Preparation involves building consensus, but that doesn’t mean it’s all talk. Japanese companies pioneered set based design and prototyping, which allows them to try out a huge number of ideas cheaply. By the time a decision is made, they’ve “thrown out” about 90% of the work they’ve done!** However, once the decision is made the execution goes smoothly.

It is easy to see how Japanese decision making maps to businesses with a clear distinction between preparation/pre-production and execution/production, such as traditional manufacturing. It can be difficult to map to pure product development. Keep a few things in mind.

  • Consensus isn’t just discussion and design. Big-Design-Up-Front is not preparing for execution. BDUF is a woefully incomplete form of execution. Building consensus means actually implementing things in order to rapidly learn.

  • Consensus isn’t a democracy. Toyota has a very hierarchical structure and people have very clear responsibilities. The goal of consensus-based decisions is to make better decisions, not to achieve some Platonic ideal. Difficult decisions are still made, but the role of the executive is to manage the consensus-building process, rather than “just hurry up and making a decision.”

The Japanese model is built in to cross-functional teams. Consensus isn’t achieved by the heads of Engineering and QA signing some agreement in blood. If that agreement ends up not being a good idea- and it almost never is!- you end up with the Western execution experience. On the other hand, cross-functional teams have much more interactivity and iteration going on, and overall execution is much faster.
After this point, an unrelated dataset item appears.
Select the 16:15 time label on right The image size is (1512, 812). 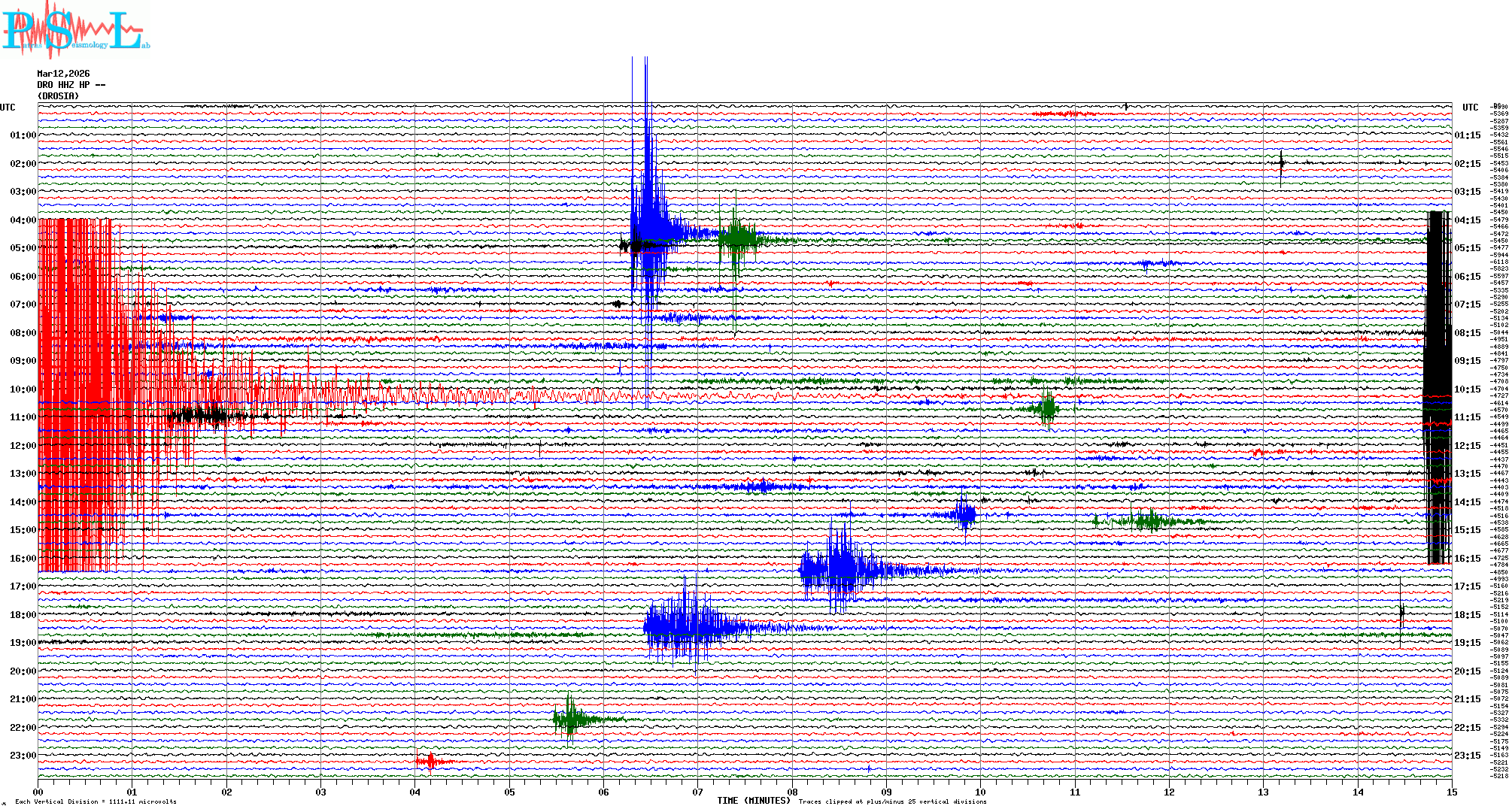pos(1468,559)
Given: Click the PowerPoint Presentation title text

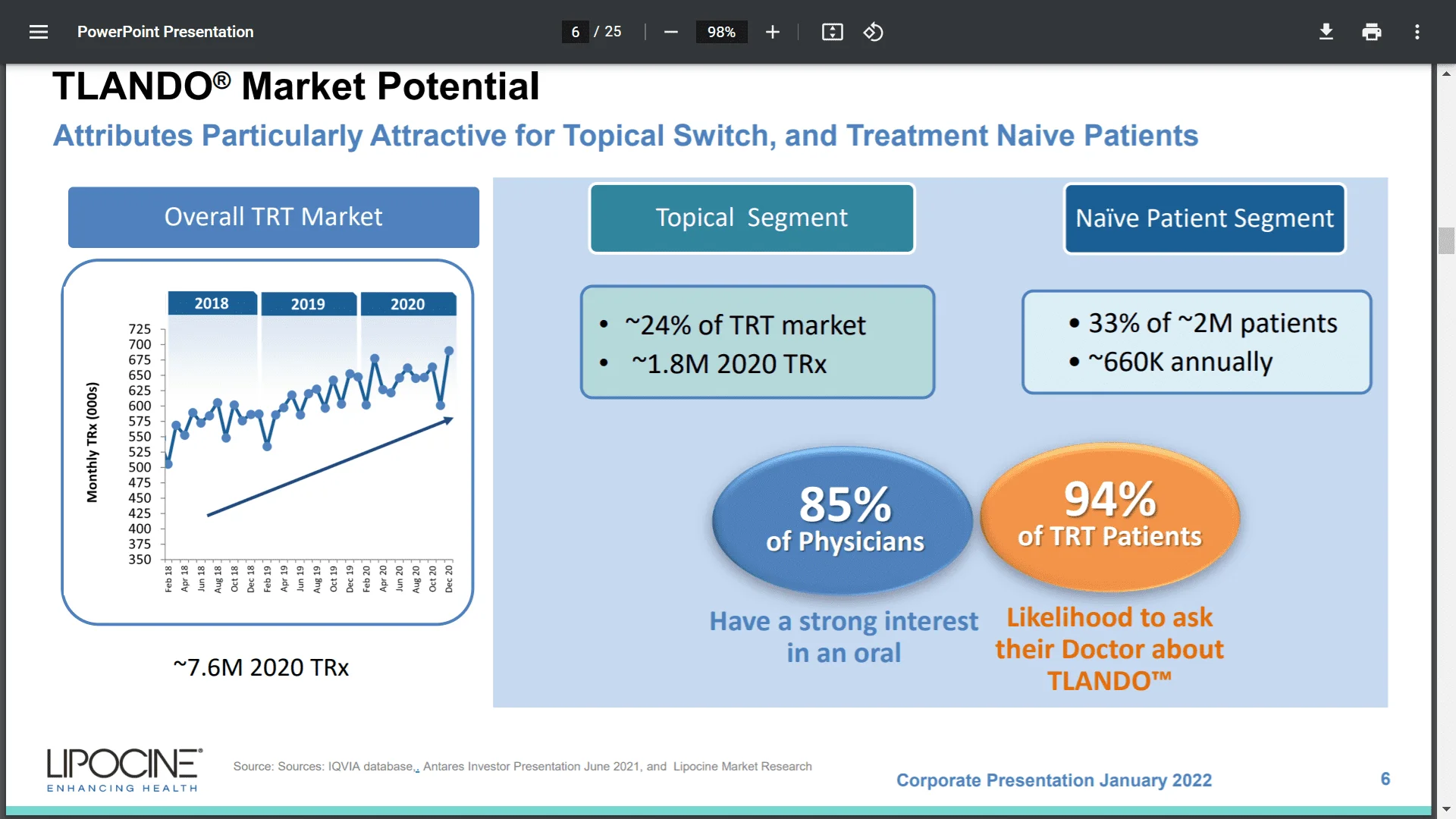Looking at the screenshot, I should click(x=165, y=32).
People will get upset. Take responsibility for your decisions, and acknowledge some people will get upset by them. However by making sure their concerns are thoroughly heard and discussed before execution, you will make sure they don’t keep pulling things off-track.

Anyway, there’s lots of good writing on this topic, and I highly suggest checking some of it out if it interests you. This is just my software development-centric take.

* I’m just calling these the Western and Japanese models of decision making. They are clearly not the way all decisions are reached in the respective countries. In fact these generalizations may not even be true anymore. Whether Japanese or American companies behave this way is irrelevant. The names are just proxies for different types of decision making.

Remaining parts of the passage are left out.